It began with a screenshot. A trading group member based in Medellín shared a chart of a long trade on EUR/USD that was initiated shortly before a European Central Bank (ECB) statement was released and closed roughly 40 minutes after the announcement, producing a meaningful gain relative to the account size. The screenshot sat in the group for roughly ten minutes before questions began arriving, and what followed was several hours of discussion covering entry logic, the decision to hold through the news release rather than closing in advance, and whether the outcome reflected skill or favorable timing. The group had seen profitable trades shared before, but this one landed differently.

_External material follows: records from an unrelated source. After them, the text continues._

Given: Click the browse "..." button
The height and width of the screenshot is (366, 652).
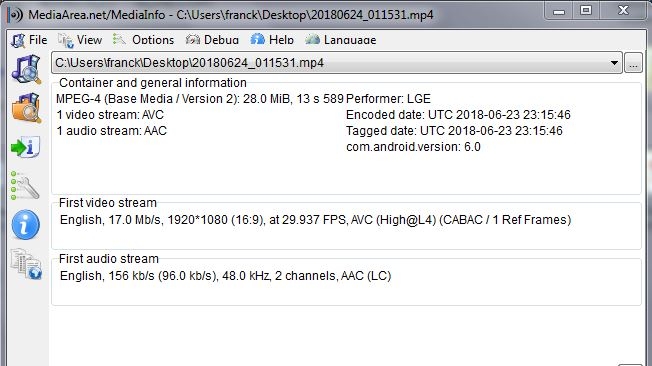Looking at the screenshot, I should (x=633, y=63).
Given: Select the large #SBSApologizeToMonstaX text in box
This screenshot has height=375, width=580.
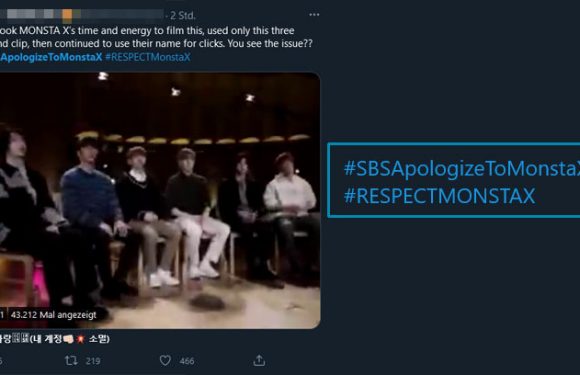Looking at the screenshot, I should (462, 168).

The trader who posted it was not a prominent community member. He worked in logistics, trading during lunch breaks and evening hours, and had been doing so for roughly two years. What distinguished this post from the average trade share was the level of annotation included on the chart. He had marked the price level at the time of the statement, the spread at the time of entry, where he placed his stop and why, and included a brief note on the ECB statement and his expectations for market reaction ahead of the release. The fx trade was documented thoroughly enough that the trade could be understood and replicated in principle, not merely admired for its outcome.

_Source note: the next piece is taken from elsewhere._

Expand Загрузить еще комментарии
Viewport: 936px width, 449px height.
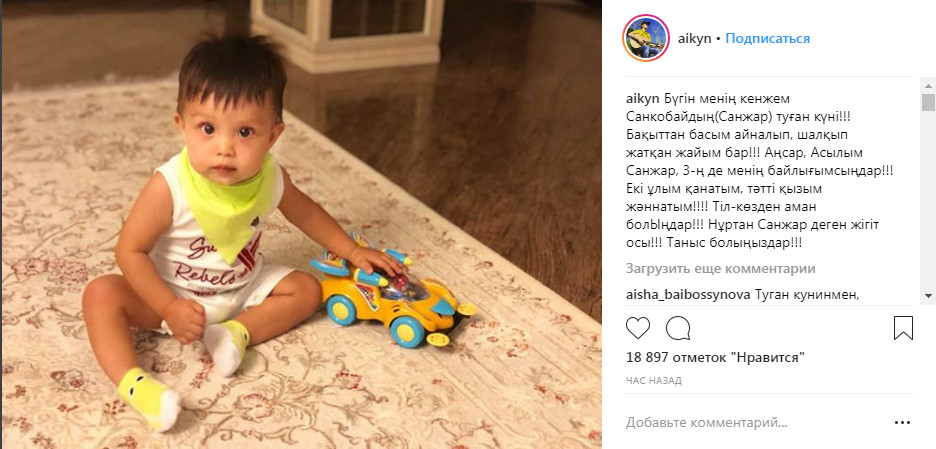[x=721, y=269]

There were two schools of thought in the responses. One focused on the return, the use of leverage, and whether news trading was a regular part of his approach. The other centered on the analytical framework, and wondered whether the ECB interpretation reflected genuine foresight or a fortunate read of the outcome. The second thread carried more substance and ran considerably longer, attracting traders from other cities who had joined the group over the previous months.
What emerged from the exchange was not a consensus on method but a shared set of considerations. The original poster acknowledged having taken losses by holding positions too long after news releases and responded to each question without defensiveness, acknowledging that real risk was inherent in his approach, and that stop placement had been the most carefully considered element of the trade. The transparency of that disclosure gave the conversation a weight that set it apart from the promotional trade sharing that had come to dominate many Colombian community channels.

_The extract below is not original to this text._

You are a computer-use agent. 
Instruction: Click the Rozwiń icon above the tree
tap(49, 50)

Eventually the screenshot spread beyond the original group, shared by members who saw the annotation format as a model worth adopting. Some traders adapted the format for their own post-trade documentation, applying it consistently when reviewing both winning and losing positions. Over time, the fx trade faded in relevance; what stayed with the group was the approach to documenting it.
The post was referenced in other Colombian trading groups a few weeks later in discussions about raising the standard of trade sharing across community channels. The discussion it sparked outlasted the trade itself, and that longevity is perhaps the most reliable measure of what made it worth sharing.